## What is expected
Give the number of lines below that hold "star", and only that.

## Stored data entries
★ ★ ★ ★ ★
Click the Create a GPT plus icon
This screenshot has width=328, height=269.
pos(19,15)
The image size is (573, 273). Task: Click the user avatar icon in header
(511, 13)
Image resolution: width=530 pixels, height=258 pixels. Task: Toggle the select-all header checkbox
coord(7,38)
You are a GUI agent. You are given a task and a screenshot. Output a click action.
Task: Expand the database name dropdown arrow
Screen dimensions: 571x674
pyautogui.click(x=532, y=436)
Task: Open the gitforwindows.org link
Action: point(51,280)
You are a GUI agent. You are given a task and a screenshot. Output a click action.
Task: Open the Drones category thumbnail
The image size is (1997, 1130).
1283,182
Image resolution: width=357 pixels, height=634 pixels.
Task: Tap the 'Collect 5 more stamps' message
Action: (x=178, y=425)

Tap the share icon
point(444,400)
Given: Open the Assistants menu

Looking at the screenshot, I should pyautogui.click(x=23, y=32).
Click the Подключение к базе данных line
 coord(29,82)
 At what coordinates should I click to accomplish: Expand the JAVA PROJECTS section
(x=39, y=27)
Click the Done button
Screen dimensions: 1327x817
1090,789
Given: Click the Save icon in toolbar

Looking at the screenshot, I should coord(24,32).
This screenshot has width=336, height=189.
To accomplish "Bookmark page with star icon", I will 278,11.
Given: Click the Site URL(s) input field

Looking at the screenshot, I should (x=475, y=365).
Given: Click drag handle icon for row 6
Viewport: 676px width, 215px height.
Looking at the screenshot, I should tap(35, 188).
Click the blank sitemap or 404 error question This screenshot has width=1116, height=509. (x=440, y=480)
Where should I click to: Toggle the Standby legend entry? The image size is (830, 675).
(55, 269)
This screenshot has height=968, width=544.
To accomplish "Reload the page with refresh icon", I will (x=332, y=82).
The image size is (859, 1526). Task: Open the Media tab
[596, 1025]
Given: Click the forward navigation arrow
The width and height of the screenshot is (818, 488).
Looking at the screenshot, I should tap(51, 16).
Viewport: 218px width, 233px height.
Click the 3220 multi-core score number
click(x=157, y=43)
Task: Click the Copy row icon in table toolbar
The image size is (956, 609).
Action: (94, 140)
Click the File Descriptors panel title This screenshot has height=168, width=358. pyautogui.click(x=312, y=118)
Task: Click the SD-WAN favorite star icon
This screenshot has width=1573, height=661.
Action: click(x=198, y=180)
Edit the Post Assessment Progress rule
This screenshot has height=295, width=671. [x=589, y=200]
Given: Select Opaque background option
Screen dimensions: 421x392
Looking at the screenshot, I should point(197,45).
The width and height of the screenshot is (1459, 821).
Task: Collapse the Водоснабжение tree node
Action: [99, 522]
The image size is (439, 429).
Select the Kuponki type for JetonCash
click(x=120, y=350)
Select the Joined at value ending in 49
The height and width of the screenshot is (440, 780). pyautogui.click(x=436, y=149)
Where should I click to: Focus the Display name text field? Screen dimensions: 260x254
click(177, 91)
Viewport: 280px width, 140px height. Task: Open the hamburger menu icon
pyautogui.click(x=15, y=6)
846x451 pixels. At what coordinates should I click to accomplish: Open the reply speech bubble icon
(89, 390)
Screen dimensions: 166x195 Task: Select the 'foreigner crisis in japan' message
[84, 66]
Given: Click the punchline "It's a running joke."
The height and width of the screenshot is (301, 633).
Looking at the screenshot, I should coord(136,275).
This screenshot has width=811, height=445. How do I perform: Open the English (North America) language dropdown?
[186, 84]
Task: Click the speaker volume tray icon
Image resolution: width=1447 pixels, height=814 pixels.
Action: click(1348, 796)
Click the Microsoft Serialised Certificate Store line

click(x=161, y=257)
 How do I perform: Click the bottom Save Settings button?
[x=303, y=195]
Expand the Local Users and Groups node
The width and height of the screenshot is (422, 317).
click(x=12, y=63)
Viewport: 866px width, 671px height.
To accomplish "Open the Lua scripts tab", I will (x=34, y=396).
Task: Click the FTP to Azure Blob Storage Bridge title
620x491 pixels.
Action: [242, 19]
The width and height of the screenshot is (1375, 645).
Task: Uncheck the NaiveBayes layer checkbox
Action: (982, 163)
★ ★ ★ ★ ★
## Task result
2